**Source document:**
Here are the shows that made us laugh and moved us during the spectacular trainwreck that was 2020.
This collaboration between Adventure Time creator Pendelton Ward and comedian Duncan Trussell is disorienting, bizarre, and an utter revelation. It’s a candy-colored mish-mash of animated sci-fi worldbuilding and powerful interview excerpts pulled largely from Trussell’s own podcast. His character, a “spacecaster” named Clancy, wanders through funky universes that are on the brink of collapse while speaking with people like TV personality Dr. Drew, writer Anne Lamott, and former death row inmate Damien Echols, all of whom assume alien or animal cartoon forms. Eventually, a pattern emerges from the chaos, and by the time you realize that The Midnight Gospel is a profound exploration of death and the afterlife, you’ll likely already be on track for the fantastic, emotionally gutting final episode.

(Saved data entries)
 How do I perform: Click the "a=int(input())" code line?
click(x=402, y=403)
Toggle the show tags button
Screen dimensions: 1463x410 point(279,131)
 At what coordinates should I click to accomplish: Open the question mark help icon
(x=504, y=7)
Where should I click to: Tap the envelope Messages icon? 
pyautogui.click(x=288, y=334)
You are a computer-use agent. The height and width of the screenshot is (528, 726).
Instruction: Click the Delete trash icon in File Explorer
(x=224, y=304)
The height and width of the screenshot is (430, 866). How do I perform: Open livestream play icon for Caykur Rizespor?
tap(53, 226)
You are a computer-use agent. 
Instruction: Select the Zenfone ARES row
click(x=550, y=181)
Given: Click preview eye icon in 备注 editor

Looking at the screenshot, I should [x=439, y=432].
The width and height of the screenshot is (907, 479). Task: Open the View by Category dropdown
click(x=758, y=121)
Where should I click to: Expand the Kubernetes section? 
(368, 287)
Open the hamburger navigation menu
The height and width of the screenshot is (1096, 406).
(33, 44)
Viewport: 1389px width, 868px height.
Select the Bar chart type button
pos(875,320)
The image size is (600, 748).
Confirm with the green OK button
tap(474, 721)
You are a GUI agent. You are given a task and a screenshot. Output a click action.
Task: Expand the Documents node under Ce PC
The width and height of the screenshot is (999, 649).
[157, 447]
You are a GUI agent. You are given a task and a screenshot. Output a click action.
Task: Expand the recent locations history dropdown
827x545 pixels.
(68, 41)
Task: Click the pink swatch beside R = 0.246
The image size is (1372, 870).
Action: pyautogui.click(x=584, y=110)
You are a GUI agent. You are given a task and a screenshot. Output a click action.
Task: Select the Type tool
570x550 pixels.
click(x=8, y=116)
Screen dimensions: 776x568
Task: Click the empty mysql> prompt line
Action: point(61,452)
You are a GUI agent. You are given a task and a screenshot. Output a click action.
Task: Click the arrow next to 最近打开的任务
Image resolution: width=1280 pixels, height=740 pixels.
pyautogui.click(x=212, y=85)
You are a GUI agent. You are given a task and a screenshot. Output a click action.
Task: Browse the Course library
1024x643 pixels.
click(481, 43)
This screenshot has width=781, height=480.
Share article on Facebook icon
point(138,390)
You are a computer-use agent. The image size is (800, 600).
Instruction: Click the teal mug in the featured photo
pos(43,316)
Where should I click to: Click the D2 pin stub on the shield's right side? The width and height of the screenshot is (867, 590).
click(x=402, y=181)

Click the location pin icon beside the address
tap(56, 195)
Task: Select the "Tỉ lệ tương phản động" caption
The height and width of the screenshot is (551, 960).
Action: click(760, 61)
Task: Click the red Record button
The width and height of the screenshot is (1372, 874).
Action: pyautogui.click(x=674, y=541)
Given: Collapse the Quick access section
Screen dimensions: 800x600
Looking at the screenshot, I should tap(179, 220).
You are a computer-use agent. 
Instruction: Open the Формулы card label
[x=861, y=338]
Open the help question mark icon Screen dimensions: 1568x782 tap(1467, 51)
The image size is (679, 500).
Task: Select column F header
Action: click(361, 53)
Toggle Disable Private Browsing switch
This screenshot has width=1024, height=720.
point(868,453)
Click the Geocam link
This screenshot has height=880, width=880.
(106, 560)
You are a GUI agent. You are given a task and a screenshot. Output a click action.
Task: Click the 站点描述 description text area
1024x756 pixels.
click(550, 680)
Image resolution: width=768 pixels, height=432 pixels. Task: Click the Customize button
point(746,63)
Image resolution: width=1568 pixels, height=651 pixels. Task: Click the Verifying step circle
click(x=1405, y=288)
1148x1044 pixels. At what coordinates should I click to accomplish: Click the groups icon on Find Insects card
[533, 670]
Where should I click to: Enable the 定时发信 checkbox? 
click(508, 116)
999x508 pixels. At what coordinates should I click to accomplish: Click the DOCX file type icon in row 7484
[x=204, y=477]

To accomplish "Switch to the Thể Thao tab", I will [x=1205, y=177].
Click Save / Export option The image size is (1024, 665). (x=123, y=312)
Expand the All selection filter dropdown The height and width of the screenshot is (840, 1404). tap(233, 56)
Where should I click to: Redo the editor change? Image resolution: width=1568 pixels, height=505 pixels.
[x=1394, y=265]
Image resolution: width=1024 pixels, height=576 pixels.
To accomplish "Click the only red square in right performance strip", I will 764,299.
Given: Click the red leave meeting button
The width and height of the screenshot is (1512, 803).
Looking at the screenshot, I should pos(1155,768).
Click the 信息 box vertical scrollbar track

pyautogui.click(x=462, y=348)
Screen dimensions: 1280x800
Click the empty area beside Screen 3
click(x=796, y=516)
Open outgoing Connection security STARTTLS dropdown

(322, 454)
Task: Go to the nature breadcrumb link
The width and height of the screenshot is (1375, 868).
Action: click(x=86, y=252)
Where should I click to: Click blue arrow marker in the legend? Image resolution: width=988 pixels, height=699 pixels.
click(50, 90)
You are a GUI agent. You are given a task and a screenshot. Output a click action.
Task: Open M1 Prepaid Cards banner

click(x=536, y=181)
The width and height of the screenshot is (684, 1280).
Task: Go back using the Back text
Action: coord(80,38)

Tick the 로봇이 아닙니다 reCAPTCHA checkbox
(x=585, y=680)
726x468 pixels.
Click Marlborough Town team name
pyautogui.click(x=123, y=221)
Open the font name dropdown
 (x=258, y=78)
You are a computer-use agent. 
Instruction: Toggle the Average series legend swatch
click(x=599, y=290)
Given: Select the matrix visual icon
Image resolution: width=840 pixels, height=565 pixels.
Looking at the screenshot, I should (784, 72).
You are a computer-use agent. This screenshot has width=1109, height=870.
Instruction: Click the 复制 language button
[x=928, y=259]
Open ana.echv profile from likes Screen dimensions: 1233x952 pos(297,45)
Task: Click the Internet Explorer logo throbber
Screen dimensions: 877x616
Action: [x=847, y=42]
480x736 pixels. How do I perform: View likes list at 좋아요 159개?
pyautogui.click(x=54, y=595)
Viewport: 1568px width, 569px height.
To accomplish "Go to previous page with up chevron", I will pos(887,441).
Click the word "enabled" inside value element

**What to produce:** Write out the passage of the 2020 TV text that begins with the words "This collaboration between" and ends with "gutting final episode.".

**Result for this exercise:**
This collaboration between Adventure Time creator Pendelton Ward and comedian Duncan Trussell is disorienting, bizarre, and an utter revelation. It’s a candy-colored mish-mash of animated sci-fi worldbuilding and powerful interview excerpts pulled largely from Trussell’s own podcast. His character, a “spacecaster” named Clancy, wanders through funky universes that are on the brink of collapse while speaking with people like TV personality Dr. Drew, writer Anne Lamott, and former death row inmate Damien Echols, all of whom assume alien or animal cartoon forms. Eventually, a pattern emerges from the chaos, and by the time you realize that The Midnight Gospel is a profound exploration of death and the afterlife, you’ll likely already be on track for the fantastic, emotionally gutting final episode.